L’autre chose à laquelle il faut réfléchir concerne les conditions de régularisation en Allemagne. Certains doivent attendre cinq ou dix ans avant d’être régularisés, même s’ils parlent bien la langue, ont fait une formation dans des métiers en manque de main d’œuvre. Le président Macky Sall a été très clair sur ce point : ceux qui, vraiment, ne peuvent pas être régularisés en Allemagne, seront repris chez nous sans problème. Mais cette politique migratoire doit avoir deux piliers : régularisation de ceux qui remplissent les critères et retour, dans des conditions de dignité, de ceux qui veulent ou doivent rentrer au Sénégal.
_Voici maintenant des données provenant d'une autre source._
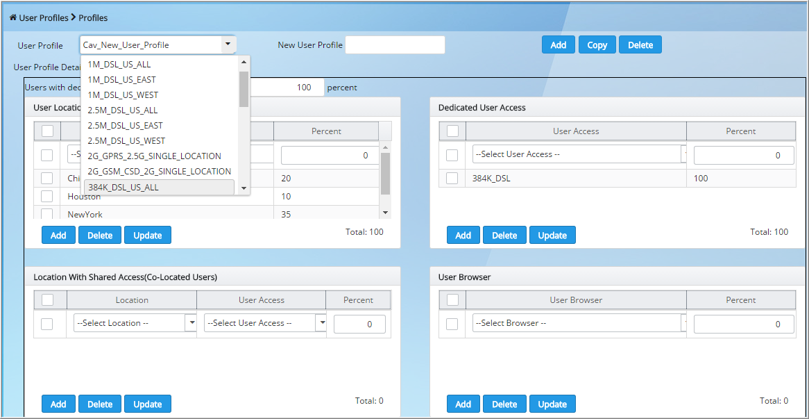Choose 2G_GPRS_2.5G_SINGLE_LOCATION profile option
The width and height of the screenshot is (809, 419).
coord(155,156)
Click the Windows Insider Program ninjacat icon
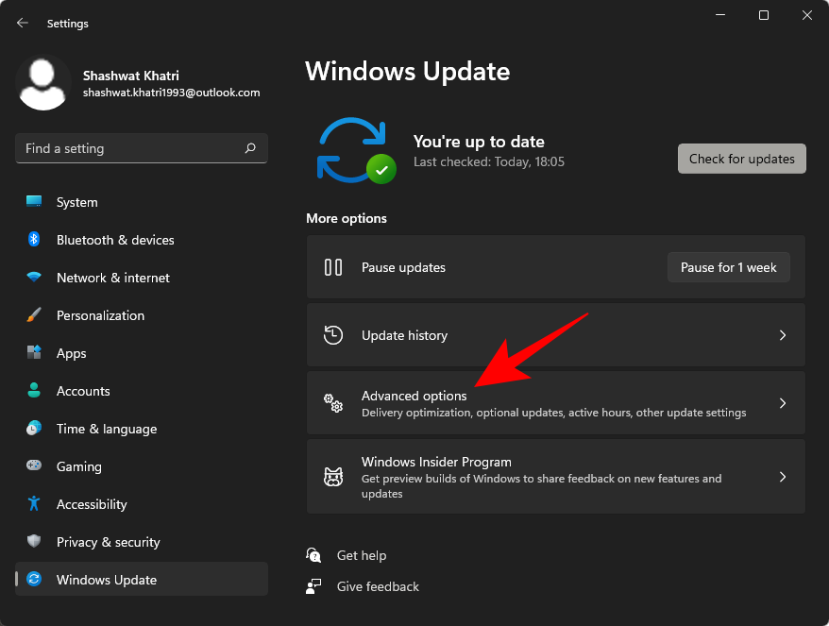 coord(332,477)
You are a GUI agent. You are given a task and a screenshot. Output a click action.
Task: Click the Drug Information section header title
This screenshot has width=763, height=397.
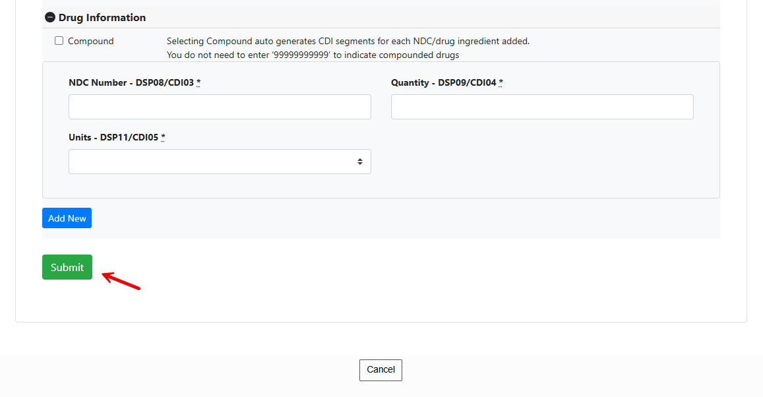tap(102, 18)
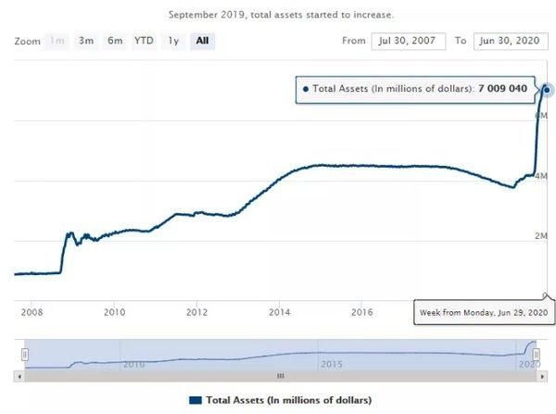
Task: Select the 1m zoom range button
Action: (x=57, y=41)
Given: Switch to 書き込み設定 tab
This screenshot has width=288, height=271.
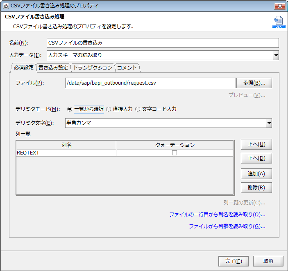Looking at the screenshot, I should coord(53,68).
MTA : Un autre sujet d’actualité est l’énergie, un secteur qui représente une priorité pour la coopération entre l’Allemagne et le Sénégal. Depuis une dizaine d’années déjà, la coopération germano-sénégalaise vise à soutenir une transition vers les énergies renouvelables. Plus récemment, le gouvernement fédéral allemand a exprimé un intérêt pour l’importation de gaz sénégalais, dont l’exploitation devrait commencer en 2024. Comment est-ce compatible avec vos propres objectifs d’approvisionnement énergétique ?

CTS : Il n’y a pas de contradiction avec nos objectifs. Jusqu’ici nous avons encore des centrales au fioul lourd, qui sont beaucoup plus polluants pour l’environnement. L’objectif du gouvernement sénégalais est de remplacer ces centrales car nous voulons que le gaz soit considéré comme une énergie de transition. Le Sénégal a déjà beaucoup investi dans les énergies renouvelables, avec des parcs photovoltaïques, éoliens, mais cela ne suffira pas dans le cadre de notre politique d’industrialisation. Dans notre objectif de créer une industrie compétitive, l’accès à l’électricité ainsi que des prix abordables demeurent des défis à relever. D’ailleurs, je vois que le même débat du prix de l’énergie se pose maintenant en Allemagne : Faut-il que l’industrie et les entreprises bénéficient d’un prix avantageux et spécifique ? Pour notre gouvernement, pour être compétitif, il faut vraiment qu’on puisse disposer de l’électricité en permanence et à un prix abordable.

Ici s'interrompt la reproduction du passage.